▶ **EXERCISE REQUIREMENTS**: Every record below is to be restated word for word, and no picture is to be copied.

------------------------------------

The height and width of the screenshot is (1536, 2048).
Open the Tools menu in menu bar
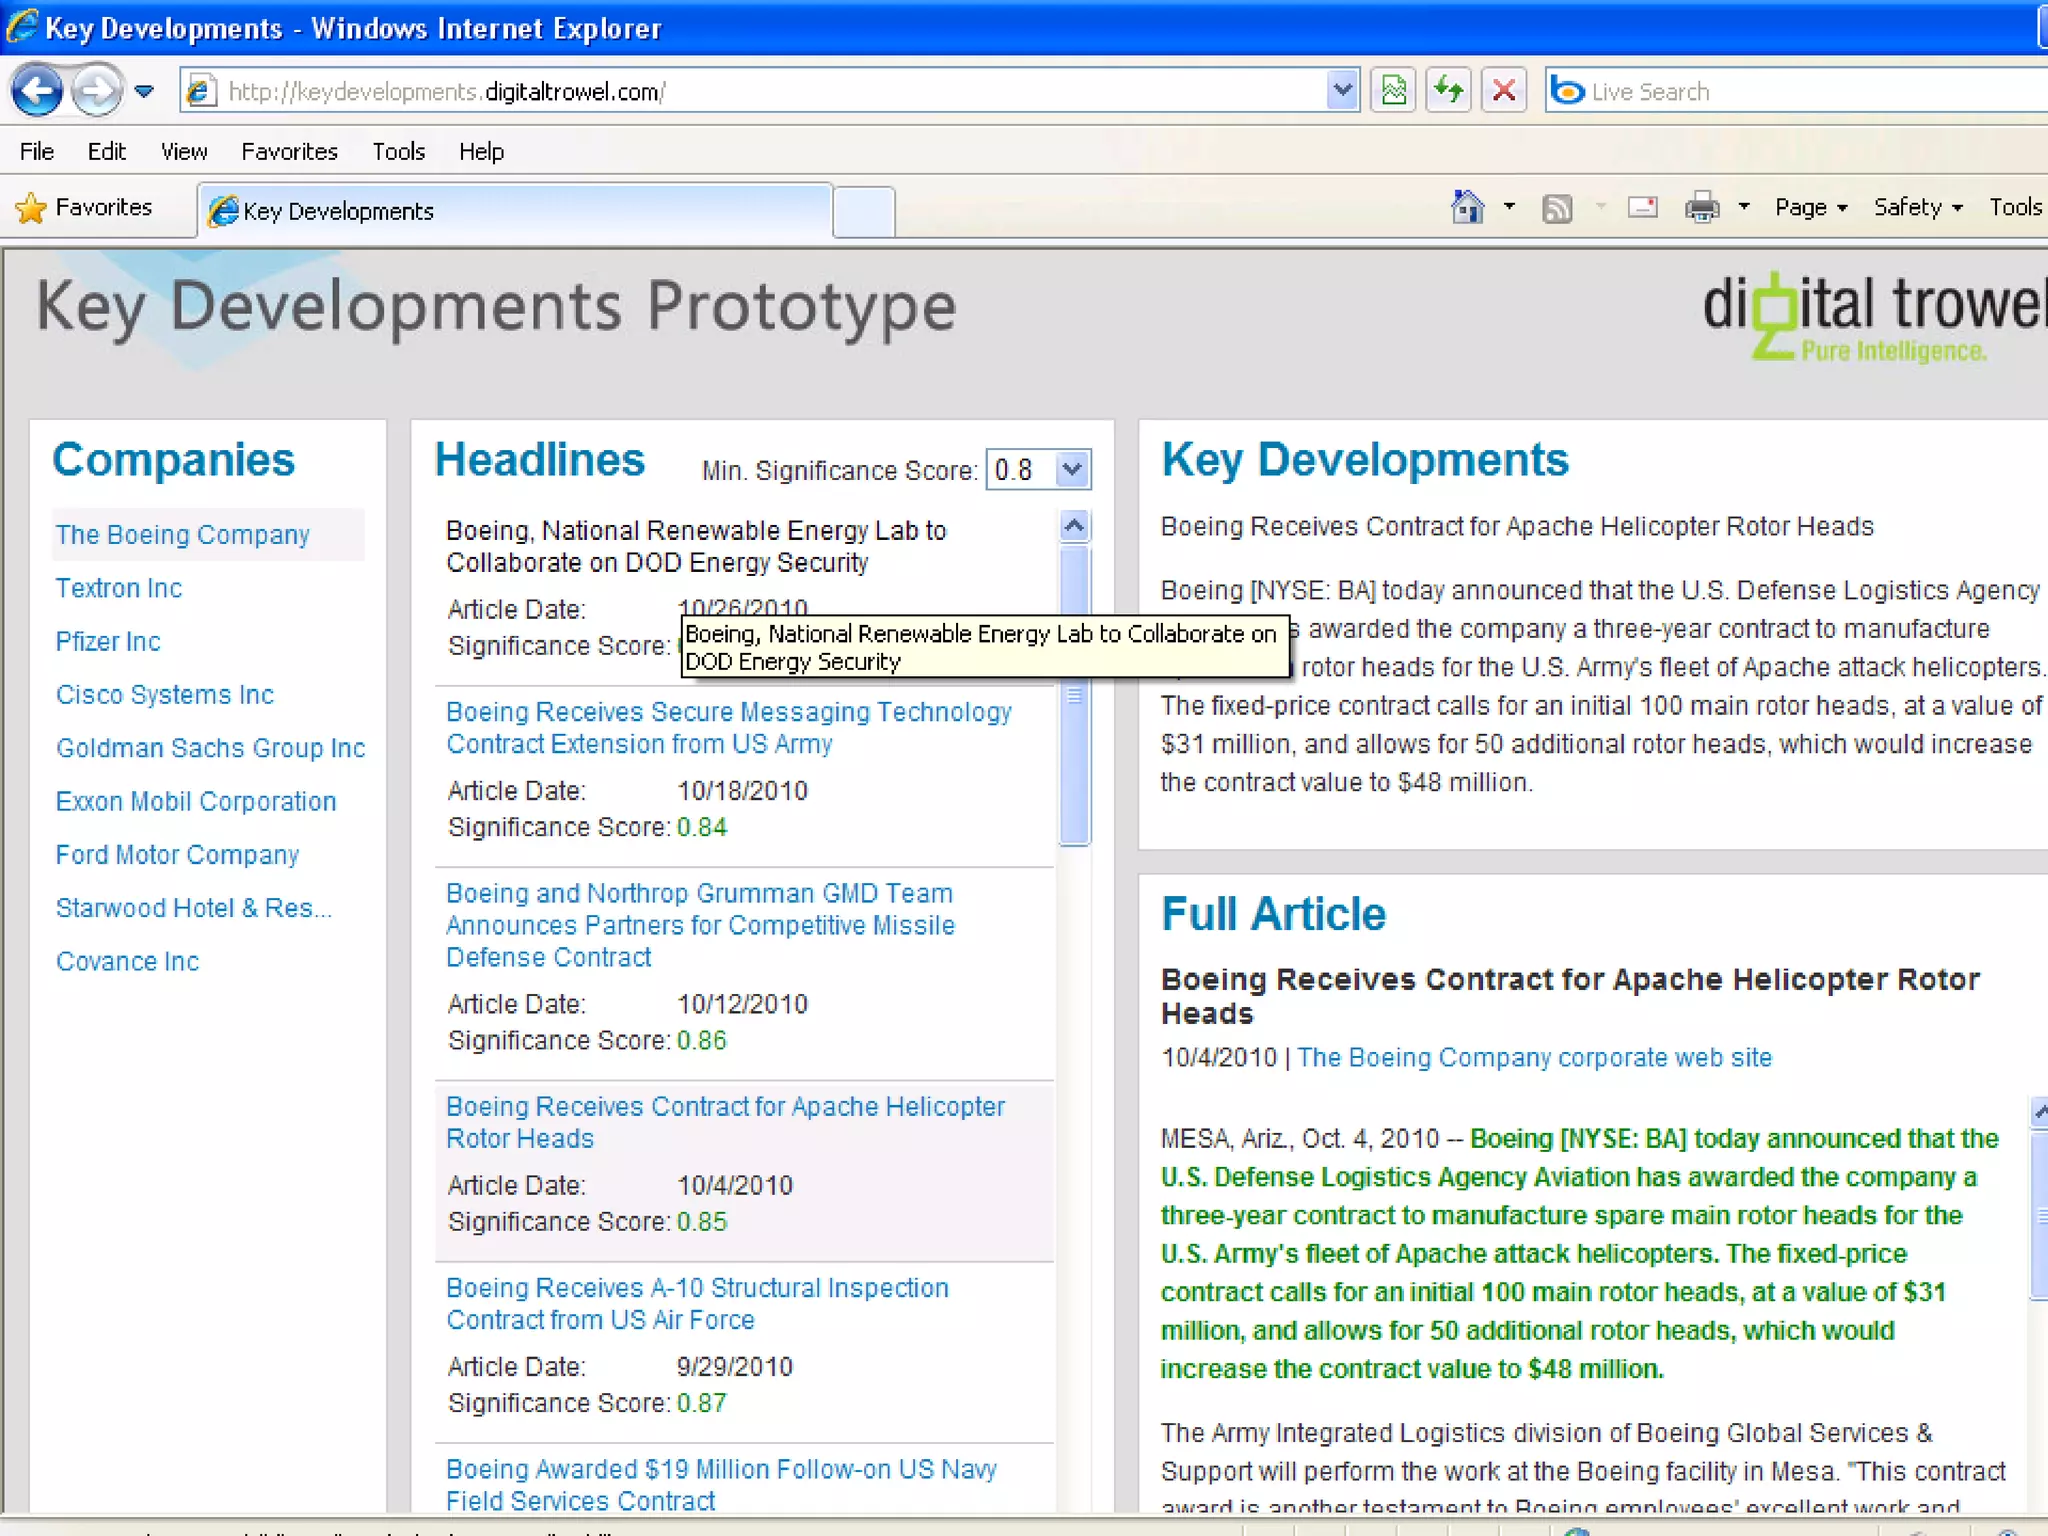tap(398, 151)
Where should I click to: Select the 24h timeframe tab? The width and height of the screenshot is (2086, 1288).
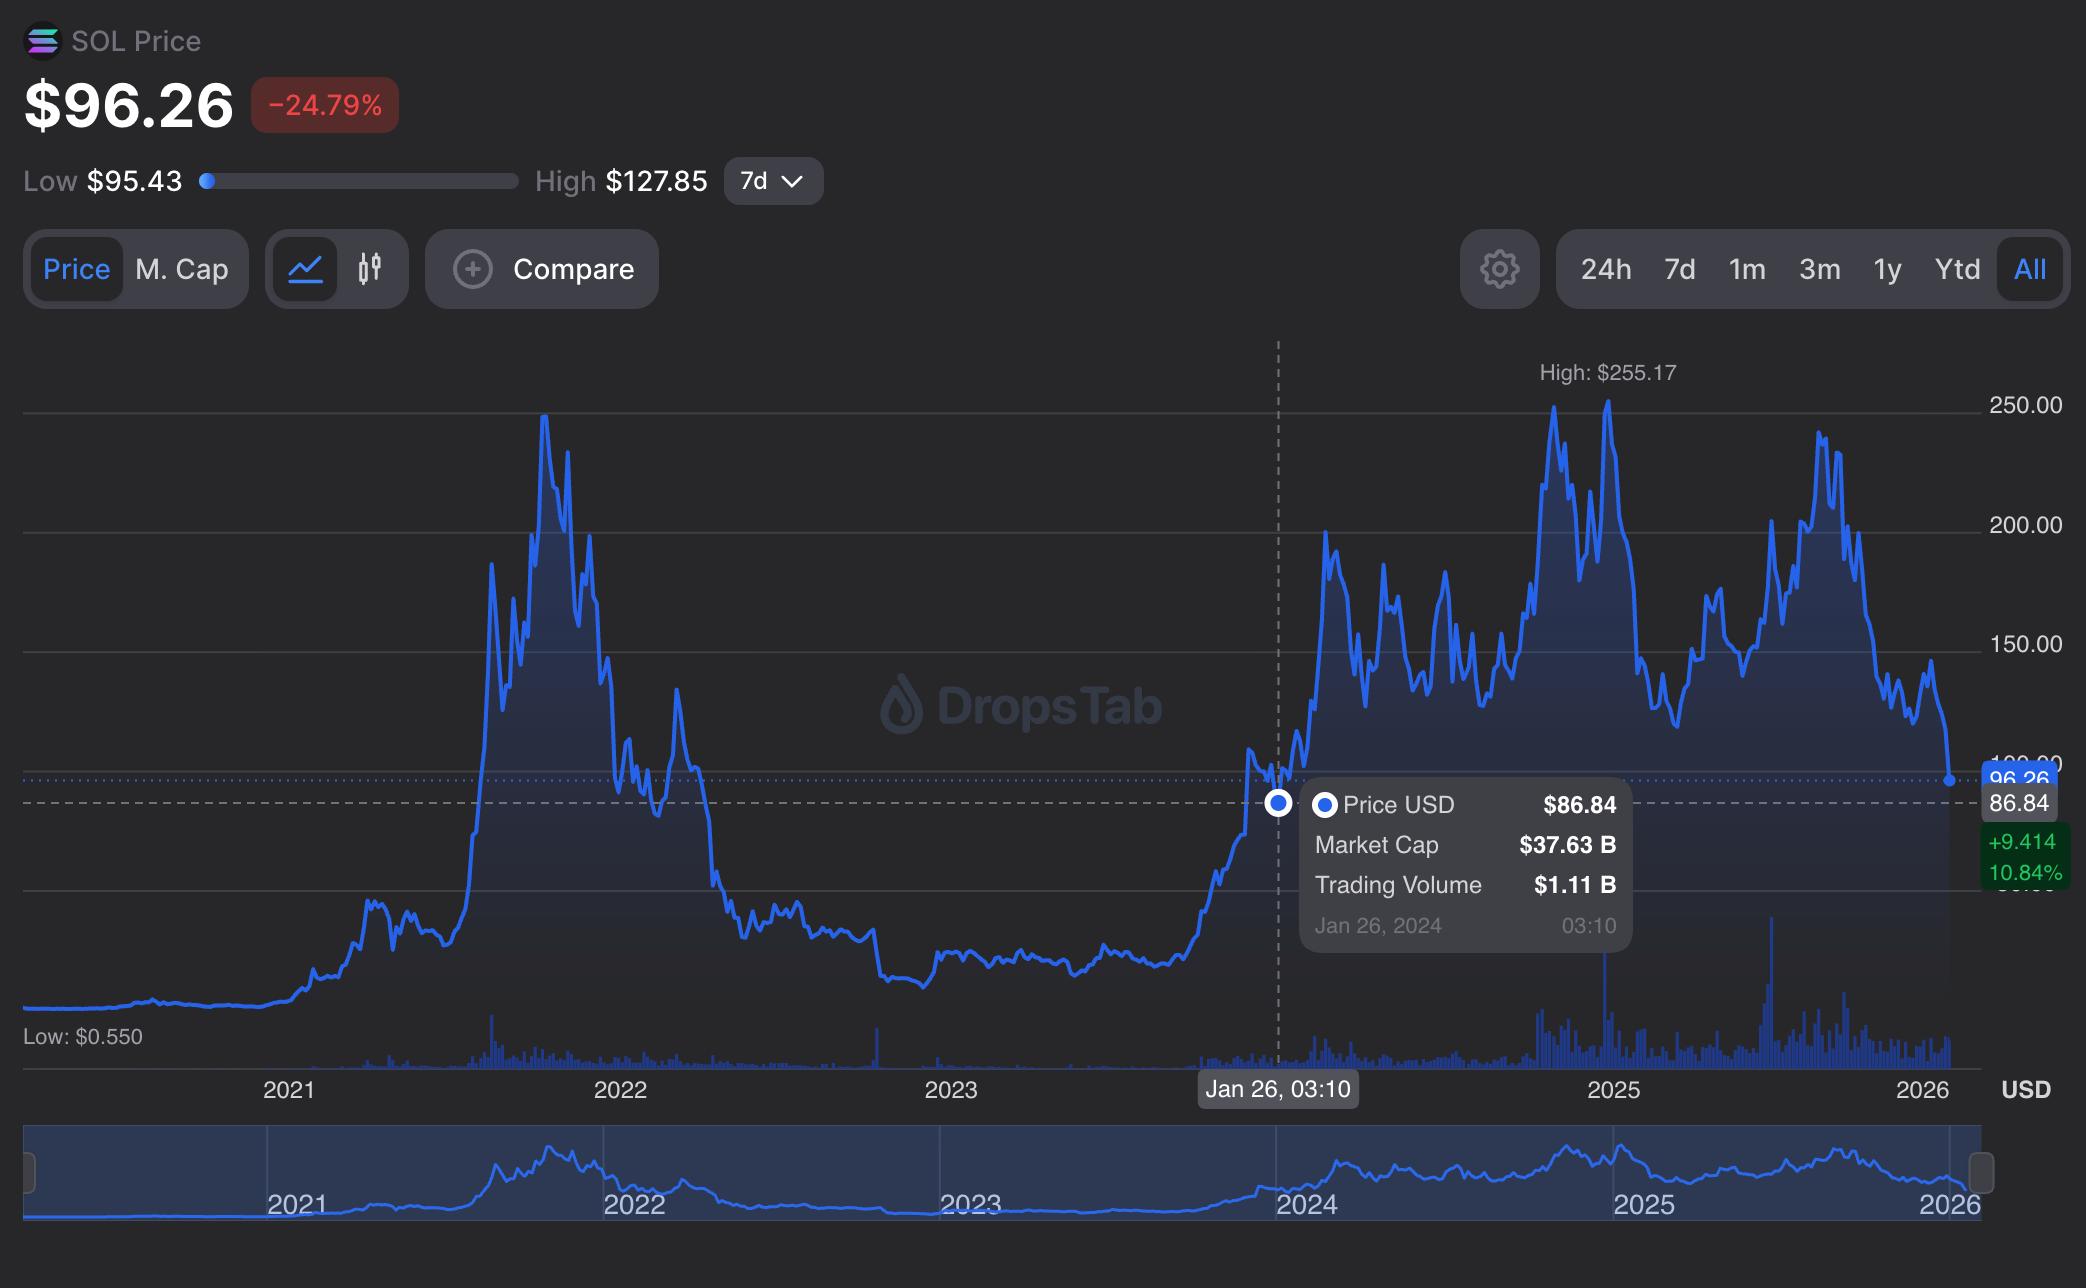[x=1606, y=269]
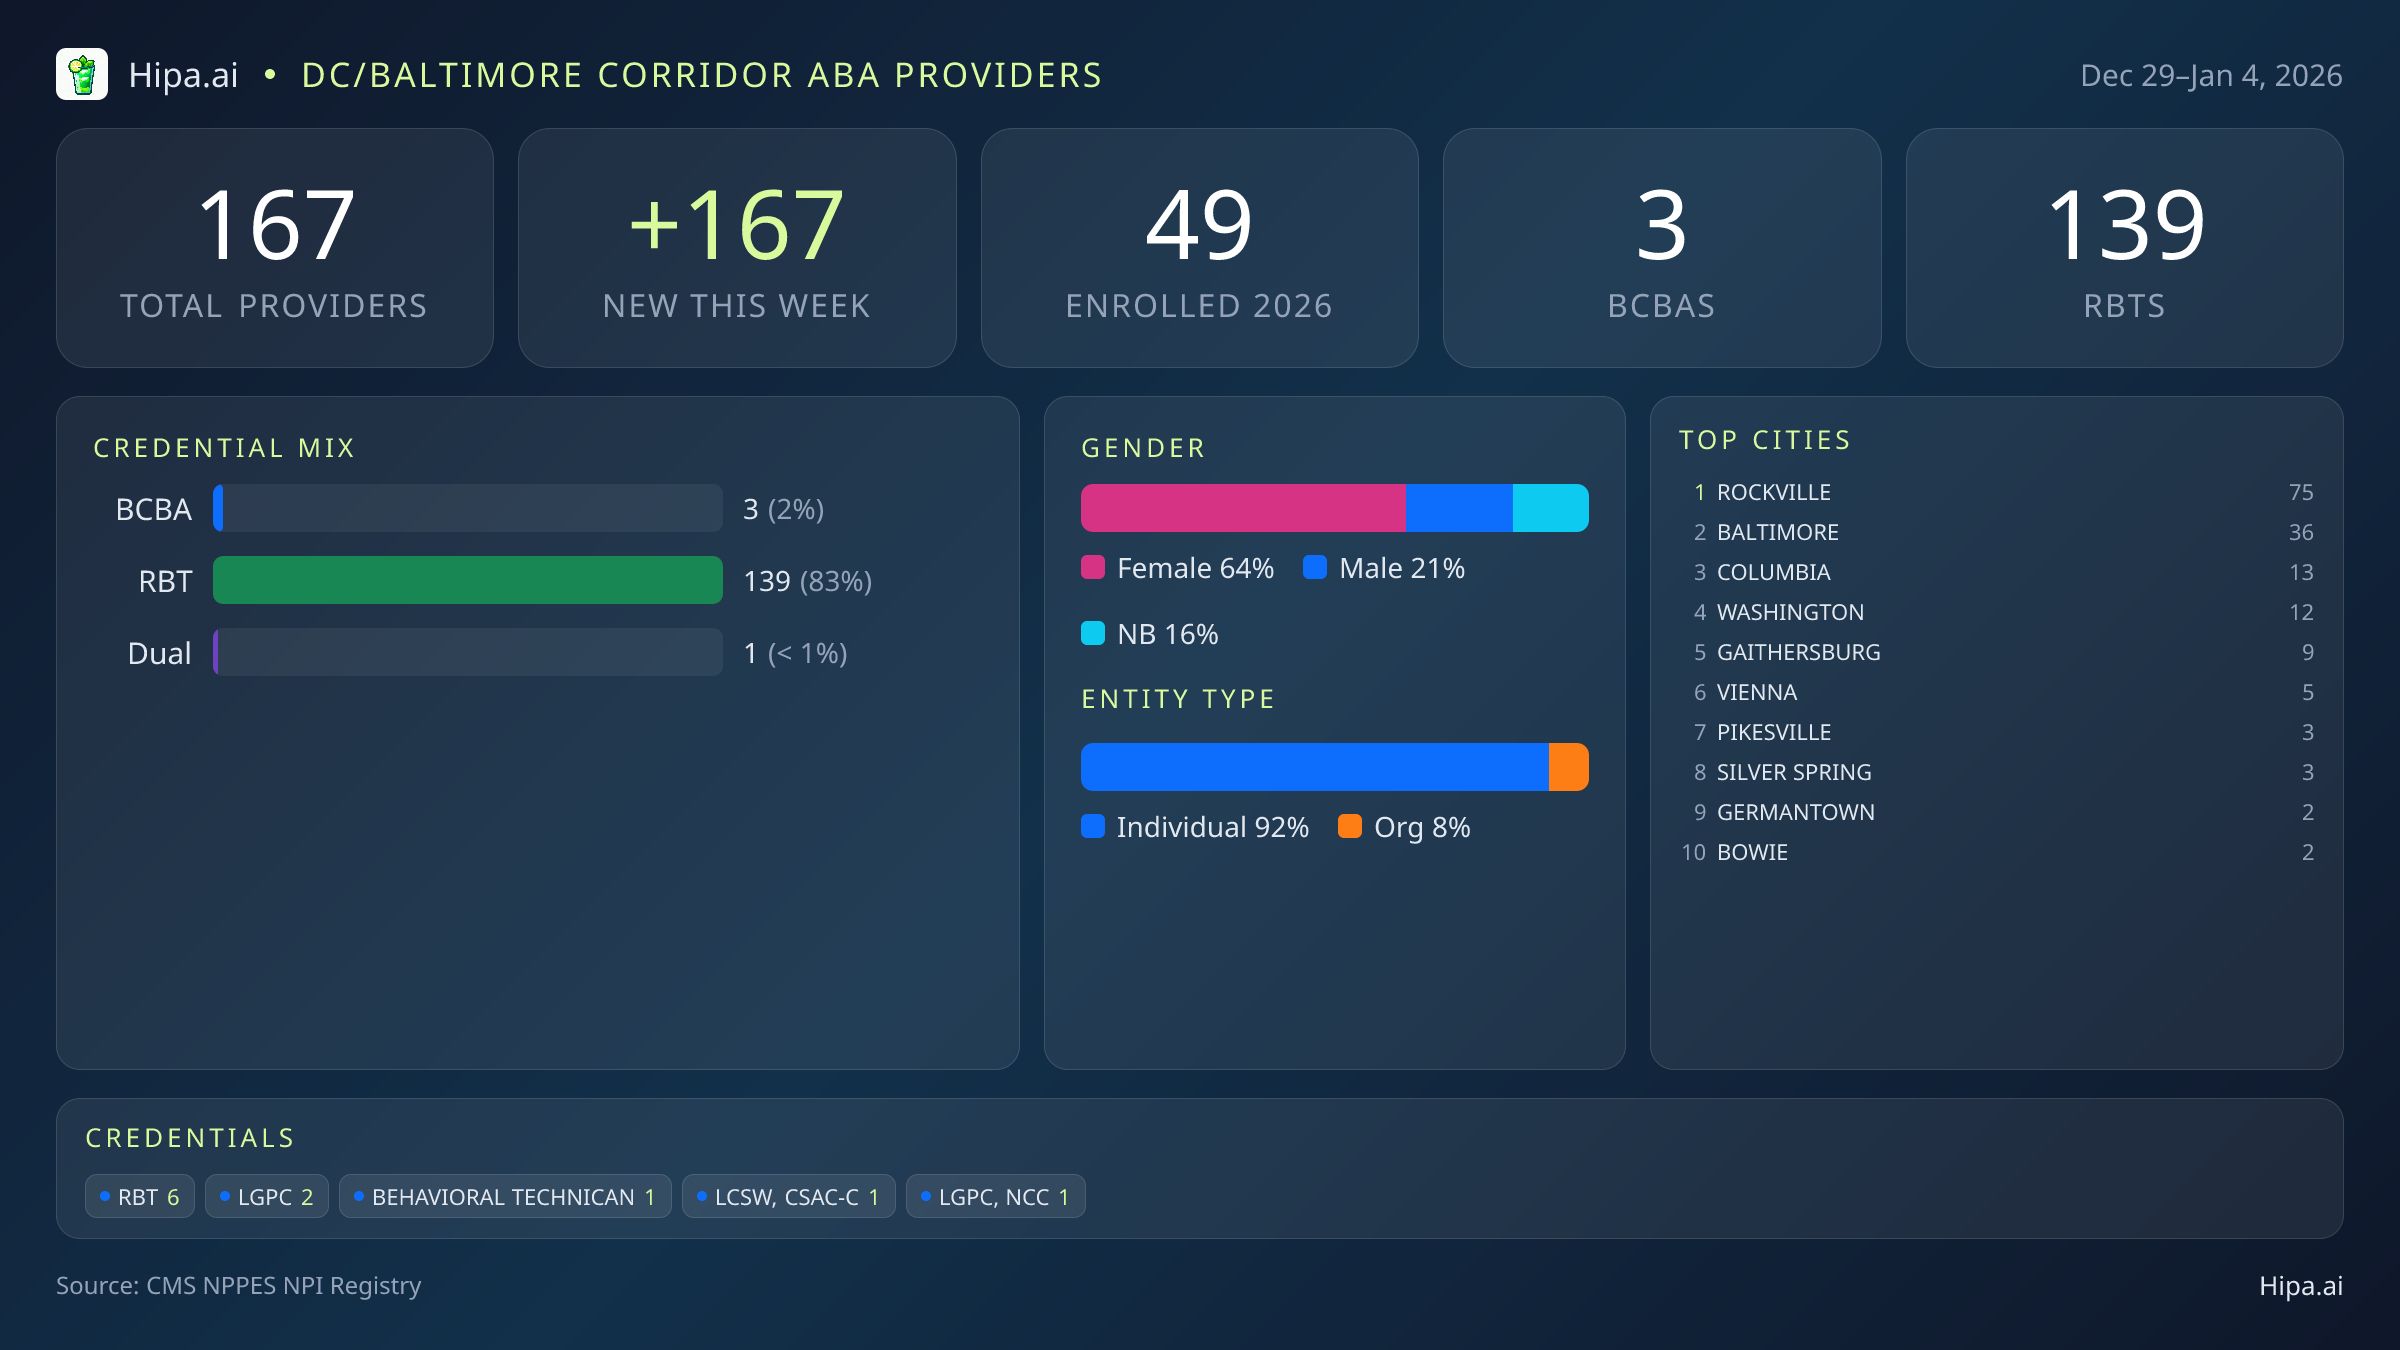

------------------------------------

▶ **RESPONSE AREA**:
The height and width of the screenshot is (1536, 2048).
Open the Tools menu in menu bar
tap(398, 151)
Where should I click to: Select the 24h timeframe tab? The width and height of the screenshot is (2086, 1288).
[x=1606, y=269]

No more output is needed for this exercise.